The problem with the above program is that you can't see the output without an oscilloscope because it runs too fast. It can be heard on most computers, though. Just connect a speaker or headphones (you will hear one channel with phones) to the board's speaker output and adjust the volume, bass and treble for taste:
The following uses the timer module to provide a pause between each step:
// experi8b.c
extern unsigned get_port(void);
extern int set_up_new_timer(double freq);
extern void wait(double seconds);
extern void restore_old_timer(void);
main(void)
{
int x;
unsigned port,da1;
if(!(port = get_port()))
{
printf("No board found\n");
exit(0);
}
da1 = port + 8;
printf("This sends 0 to 255 then 254 to 1 to DAC1\n");
printf("with a pause between each step then repeats.\n");
printf("Both DACs have their grounds on pin 1 of header 1.\n");
printf("DAC1's output is on pin 15 and DAC2's on pin 14.\n");
printf("Press any key to begin, then press any key to end the test.\n\n");
getch();
set_up_new_timer(2000.0);
while(!kbhit())
{
for(x=0; x<256; x++)
{
outp(da1,x);
if(kbhit())
break;
wait(.025); // .025 second per step
}
for(x=254; x>0; x--)
{
outp(da1,x);
if(kbhit())
break;
wait(.025); // .025 second per step
}
}
restore_old_timer();
}
// end experi8b.c
|
Compile experi8b, digital and timer, then link them to produce experi8b.exe. You will be able to monitor its output on header 1 with a voltmeter rather than an oscilloscope when you then run experi8b. You can pick up an inexpensive voltmeter at Radio Shack and a lot of other places.

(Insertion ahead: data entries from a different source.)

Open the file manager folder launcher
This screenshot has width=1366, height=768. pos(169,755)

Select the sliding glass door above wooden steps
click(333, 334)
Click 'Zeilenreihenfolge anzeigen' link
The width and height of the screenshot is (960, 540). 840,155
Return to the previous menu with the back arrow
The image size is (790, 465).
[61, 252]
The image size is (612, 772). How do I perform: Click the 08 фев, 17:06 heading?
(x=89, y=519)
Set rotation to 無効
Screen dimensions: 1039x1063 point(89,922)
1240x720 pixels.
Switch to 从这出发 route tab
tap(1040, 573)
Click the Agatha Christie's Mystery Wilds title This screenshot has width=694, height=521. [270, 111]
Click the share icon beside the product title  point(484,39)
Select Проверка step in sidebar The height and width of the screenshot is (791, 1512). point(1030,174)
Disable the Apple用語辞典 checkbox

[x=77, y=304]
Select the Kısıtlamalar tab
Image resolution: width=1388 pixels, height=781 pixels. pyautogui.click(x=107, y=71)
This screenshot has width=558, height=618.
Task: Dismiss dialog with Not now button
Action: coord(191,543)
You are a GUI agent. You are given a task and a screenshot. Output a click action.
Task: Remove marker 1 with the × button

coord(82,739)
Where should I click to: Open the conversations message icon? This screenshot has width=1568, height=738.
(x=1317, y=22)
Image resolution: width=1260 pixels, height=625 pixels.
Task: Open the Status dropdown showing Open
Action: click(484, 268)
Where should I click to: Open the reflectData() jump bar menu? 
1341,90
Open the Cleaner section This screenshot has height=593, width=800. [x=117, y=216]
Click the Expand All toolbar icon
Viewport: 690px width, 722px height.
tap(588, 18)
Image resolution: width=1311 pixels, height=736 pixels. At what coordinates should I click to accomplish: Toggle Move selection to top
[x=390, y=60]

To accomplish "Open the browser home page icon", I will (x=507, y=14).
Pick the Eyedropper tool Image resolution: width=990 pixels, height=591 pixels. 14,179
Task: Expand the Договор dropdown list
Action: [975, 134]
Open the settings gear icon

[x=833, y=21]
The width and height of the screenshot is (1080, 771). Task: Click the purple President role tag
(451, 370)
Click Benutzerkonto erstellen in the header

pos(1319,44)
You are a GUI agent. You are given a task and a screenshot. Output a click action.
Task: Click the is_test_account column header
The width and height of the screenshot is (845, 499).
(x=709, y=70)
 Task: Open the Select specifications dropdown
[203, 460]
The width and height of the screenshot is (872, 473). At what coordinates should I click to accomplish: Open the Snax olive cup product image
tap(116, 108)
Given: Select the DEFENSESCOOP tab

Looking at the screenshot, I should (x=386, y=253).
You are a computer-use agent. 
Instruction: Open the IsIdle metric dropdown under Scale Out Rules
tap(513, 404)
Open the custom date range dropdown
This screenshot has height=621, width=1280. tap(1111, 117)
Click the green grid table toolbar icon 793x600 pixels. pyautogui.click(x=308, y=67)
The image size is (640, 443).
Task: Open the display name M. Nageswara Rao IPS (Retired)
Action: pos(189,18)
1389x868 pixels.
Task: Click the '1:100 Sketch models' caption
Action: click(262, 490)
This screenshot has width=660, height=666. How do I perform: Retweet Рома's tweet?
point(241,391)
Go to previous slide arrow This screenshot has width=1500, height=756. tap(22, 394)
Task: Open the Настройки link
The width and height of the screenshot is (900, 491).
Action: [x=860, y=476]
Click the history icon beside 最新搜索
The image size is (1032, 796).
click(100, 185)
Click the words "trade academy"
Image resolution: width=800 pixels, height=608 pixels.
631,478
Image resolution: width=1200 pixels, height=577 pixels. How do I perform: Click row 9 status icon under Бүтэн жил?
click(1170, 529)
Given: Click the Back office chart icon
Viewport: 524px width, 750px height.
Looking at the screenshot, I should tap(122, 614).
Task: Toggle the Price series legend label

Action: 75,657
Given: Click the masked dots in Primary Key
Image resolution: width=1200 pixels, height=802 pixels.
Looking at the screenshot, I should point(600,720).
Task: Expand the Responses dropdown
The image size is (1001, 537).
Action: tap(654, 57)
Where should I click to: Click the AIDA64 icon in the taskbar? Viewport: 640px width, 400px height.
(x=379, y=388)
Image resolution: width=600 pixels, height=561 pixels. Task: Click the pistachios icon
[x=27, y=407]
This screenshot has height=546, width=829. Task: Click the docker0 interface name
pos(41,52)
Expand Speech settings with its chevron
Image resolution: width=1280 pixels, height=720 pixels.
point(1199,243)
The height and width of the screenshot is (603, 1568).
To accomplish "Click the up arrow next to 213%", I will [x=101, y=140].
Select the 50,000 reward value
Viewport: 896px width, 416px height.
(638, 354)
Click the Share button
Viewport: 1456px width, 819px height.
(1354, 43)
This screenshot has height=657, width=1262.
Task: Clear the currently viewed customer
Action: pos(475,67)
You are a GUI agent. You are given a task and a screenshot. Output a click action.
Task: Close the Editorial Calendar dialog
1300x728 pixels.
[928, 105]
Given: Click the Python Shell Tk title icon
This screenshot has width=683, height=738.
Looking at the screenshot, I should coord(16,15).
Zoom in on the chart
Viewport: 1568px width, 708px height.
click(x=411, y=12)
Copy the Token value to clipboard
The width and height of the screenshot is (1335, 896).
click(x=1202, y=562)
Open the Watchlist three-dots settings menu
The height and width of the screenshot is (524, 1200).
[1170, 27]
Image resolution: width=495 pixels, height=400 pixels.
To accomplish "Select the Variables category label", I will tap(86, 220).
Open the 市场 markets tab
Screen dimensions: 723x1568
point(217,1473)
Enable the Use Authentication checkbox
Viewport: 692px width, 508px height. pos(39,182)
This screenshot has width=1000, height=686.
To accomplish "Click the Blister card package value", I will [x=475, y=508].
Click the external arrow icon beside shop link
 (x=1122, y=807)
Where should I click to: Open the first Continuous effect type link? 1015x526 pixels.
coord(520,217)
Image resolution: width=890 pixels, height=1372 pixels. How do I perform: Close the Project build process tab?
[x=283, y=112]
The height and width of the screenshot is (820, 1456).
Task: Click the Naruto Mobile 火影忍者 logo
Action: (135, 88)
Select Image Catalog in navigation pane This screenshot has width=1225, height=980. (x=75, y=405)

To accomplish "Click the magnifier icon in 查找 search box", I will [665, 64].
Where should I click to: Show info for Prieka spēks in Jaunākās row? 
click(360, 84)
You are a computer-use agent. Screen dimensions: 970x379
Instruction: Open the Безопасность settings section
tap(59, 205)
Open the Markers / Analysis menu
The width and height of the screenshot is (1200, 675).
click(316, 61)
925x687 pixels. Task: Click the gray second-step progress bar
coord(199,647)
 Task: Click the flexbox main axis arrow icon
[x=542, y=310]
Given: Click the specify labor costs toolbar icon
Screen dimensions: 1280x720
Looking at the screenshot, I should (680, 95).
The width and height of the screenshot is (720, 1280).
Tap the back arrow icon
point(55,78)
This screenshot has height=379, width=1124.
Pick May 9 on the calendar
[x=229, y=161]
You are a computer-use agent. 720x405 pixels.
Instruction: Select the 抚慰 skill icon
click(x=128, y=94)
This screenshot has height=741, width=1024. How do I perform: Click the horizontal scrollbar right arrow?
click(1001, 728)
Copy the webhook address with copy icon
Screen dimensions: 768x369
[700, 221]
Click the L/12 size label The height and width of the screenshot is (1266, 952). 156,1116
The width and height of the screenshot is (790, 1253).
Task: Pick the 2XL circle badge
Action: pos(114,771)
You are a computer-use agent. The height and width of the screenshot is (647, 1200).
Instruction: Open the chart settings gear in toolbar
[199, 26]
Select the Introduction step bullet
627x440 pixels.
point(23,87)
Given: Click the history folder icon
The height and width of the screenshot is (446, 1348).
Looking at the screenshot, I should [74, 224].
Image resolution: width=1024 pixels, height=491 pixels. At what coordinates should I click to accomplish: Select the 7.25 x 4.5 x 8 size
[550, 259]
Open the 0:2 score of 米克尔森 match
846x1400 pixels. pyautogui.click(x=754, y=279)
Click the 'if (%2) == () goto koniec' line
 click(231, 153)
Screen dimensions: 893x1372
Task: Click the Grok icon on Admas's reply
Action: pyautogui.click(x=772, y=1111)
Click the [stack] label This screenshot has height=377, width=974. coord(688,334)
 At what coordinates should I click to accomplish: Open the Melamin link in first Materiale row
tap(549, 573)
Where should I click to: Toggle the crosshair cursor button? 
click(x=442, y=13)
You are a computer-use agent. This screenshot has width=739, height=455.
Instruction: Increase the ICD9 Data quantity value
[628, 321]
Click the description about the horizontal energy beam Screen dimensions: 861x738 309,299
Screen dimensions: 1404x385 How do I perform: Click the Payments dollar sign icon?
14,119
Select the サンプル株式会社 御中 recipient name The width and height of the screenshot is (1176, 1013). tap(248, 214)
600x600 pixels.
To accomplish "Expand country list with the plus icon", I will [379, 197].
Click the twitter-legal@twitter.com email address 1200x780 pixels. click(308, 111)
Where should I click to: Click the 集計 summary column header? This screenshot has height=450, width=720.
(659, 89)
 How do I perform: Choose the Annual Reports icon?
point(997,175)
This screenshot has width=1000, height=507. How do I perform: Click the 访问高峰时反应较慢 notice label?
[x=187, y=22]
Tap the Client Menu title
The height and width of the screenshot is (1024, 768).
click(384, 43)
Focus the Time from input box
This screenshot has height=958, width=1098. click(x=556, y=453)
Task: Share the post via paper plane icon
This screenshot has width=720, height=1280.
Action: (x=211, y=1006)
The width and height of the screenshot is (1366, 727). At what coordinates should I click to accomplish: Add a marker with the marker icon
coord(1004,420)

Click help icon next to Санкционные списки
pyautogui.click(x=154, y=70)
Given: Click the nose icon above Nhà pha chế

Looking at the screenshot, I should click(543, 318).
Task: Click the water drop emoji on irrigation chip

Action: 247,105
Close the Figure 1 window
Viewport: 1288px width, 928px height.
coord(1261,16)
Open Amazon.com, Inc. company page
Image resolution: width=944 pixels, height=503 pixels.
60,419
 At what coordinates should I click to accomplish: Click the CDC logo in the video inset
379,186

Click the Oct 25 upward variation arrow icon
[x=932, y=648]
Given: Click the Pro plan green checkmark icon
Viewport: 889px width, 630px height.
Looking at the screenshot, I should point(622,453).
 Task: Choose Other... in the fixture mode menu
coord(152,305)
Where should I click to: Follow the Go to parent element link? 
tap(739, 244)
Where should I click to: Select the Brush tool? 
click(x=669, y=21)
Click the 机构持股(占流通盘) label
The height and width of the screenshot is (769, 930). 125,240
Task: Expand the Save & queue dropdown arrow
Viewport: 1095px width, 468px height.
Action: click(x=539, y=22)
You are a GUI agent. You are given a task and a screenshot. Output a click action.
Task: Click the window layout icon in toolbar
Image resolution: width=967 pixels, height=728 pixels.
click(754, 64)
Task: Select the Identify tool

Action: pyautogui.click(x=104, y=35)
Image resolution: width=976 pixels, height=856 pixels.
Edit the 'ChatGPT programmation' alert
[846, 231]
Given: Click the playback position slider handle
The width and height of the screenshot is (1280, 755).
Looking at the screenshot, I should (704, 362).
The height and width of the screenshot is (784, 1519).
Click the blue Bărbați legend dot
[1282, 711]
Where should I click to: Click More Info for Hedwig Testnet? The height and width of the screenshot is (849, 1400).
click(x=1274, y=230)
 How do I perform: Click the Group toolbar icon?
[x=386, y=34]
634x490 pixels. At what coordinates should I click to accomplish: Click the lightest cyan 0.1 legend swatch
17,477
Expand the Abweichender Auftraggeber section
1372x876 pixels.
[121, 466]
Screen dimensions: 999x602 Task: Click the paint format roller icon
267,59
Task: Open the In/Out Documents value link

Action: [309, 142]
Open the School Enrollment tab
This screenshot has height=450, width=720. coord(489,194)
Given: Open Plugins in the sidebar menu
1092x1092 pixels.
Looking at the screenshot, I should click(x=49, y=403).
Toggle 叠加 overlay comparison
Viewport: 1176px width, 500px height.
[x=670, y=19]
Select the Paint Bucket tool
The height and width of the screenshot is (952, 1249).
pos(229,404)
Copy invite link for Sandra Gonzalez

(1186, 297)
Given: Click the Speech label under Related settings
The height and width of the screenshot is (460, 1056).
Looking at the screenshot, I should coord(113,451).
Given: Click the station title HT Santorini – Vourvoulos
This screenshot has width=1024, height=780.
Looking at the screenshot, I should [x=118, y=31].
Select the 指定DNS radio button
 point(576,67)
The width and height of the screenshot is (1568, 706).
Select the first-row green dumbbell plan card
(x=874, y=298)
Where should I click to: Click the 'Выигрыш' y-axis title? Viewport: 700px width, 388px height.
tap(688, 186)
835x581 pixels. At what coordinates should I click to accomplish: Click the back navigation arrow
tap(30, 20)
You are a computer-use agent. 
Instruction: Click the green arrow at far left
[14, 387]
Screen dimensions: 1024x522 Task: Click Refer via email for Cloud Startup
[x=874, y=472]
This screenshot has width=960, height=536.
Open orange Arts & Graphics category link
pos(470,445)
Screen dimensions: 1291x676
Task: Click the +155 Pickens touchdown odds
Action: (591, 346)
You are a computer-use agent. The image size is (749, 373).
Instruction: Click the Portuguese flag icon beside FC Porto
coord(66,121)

The above programs produce a somewhat distorted triangle wave:
The flat bottom can be seen on an oscilloscope while viewing the faster version. It's most likely a delay caused by the calling of the kbhit() routine. That's somewhat confirmed by the fact that it can't be seen when the slow version is viewed. A scope with a very slow trace is needed to prove the point, though (.5 second per division).
Probably more common in analysis than the triangle wave is the sine wave. The following shows the relationship of the sides of a triangle and associated trigonometric definitions. Note that it's common to abbreviate sine, cosine and tangent. A sine wave would be a plot of the sine of a changing angle A on a graph:
If you remember sine, cosine and tangent, in that order, and opposite, adjacent and hypotenuse, in that order, you can remember everything else:
See Trigonometry and Right Triangles on the Zona Land site for more detailed information on trig functions. A graph of a sine wave is below. The sine of 0, 180 and 360 degrees is 0. The sine of 90 degrees is 1 and the sine of 270 degrees is -1.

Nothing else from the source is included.